The monthly job numbers have been so consistently good that they haven’t been doing the hoped-for trick of making President Biden look bad, forcing CNSNews.com to fall on its usual trick when a Democrat is president to cherry-pick the numbers. That meant CNS had to find something else to keep up its narrative, and Craig Bannister found that for a Dec. 19 article:
The Federal Reserve Bank of Philadelphia has revised the number of new jobs created in the second quarter of 2022 down by more than a million, prompting a Bloomberg market expert to issue a warning.
In its Q2 Vintage Early Benchmark Revisions of State Payroll Employment released last Tuesday, the Philadelphia Fed reports that actual job growth was “significantly” different than the number reported by the Bureau of Labor Statistics (BLS):
[…]On Monday, Bloomberg Senior Editor for Markets and Opinion Columnist John Authers characterized the revision as a “startling finding ” that could prompt the Federal Reserve to continue to raise interest rates:
Because that number was too good to look into further, Bannister didn’t report what other observers noted, that the Philly Fed’s metric is new and untested, seasonality is not fully accounted for, and that private sector numbers did not show a dramatic employment slowdown for that period.

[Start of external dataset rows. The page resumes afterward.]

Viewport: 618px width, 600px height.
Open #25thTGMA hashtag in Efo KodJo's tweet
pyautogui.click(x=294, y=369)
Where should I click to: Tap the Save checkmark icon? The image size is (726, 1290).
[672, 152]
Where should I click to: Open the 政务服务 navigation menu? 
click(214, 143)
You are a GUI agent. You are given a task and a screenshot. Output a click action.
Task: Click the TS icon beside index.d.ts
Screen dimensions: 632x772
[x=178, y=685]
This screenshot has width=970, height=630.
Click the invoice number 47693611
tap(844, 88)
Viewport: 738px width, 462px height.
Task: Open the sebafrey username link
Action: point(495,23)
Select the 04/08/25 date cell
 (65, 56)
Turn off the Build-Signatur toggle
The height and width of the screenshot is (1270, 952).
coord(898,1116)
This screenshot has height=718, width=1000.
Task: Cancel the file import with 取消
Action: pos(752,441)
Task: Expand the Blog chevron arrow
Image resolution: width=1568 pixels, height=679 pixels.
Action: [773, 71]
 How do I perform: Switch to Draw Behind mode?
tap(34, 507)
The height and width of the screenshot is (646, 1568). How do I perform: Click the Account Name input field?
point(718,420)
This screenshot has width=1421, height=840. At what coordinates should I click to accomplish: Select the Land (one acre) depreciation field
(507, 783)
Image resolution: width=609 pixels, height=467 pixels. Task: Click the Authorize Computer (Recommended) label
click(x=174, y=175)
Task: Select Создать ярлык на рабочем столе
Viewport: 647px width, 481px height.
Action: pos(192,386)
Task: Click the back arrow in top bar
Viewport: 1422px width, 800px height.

Even then, the jobs numbers continued to prove too strong for CNS to effectively spin. Even Susan Jones’ favorite cherry-picked number, the labor force participation rate, looked good enough that she led with it in her main article on December’s employment numbers:
Reversing recent declines, the percentage of the population that is either working or actively looking for work increased slightly to 62.3 percent in December, up one-tenth of a point from November, and four basis points higher than the 61.9 percent in December 2021.
In its final report for 2022, the Labor Department’s Bureau of Labor Statistics counted a record 159,244,000 employed Americans in December, an increase of 717,000 from last month’s 158,527,000 (revised number); and the number of Americans counted as not in the labor force dropped below the hundred million level to 99,879,000.
Despite higher interest rates, the economy added a strong 230,000 jobs in December, above expectations of 200,000. Notable job gains occurred in leisure and hospitality, health care, construction, and social assistance.
Along with the record number of employed Americans, the number of unemployed — no job but actively looking — dropped by 278,000 to 5,722,000 last month, producing an unemployment rate of 3.5 percent, one-tenth of a point lower than it was in November.
The only sidebar this month was editor Terry Jeffrey’s counting of manufacturing jobs, and even he couldn’t spin things: “There were 12,934,000 people employed in the U.S. manufacturing sector in December 2022, which is more than in any month since November 2008, when there were 13,034,000 people in this country employed in manufacturing.”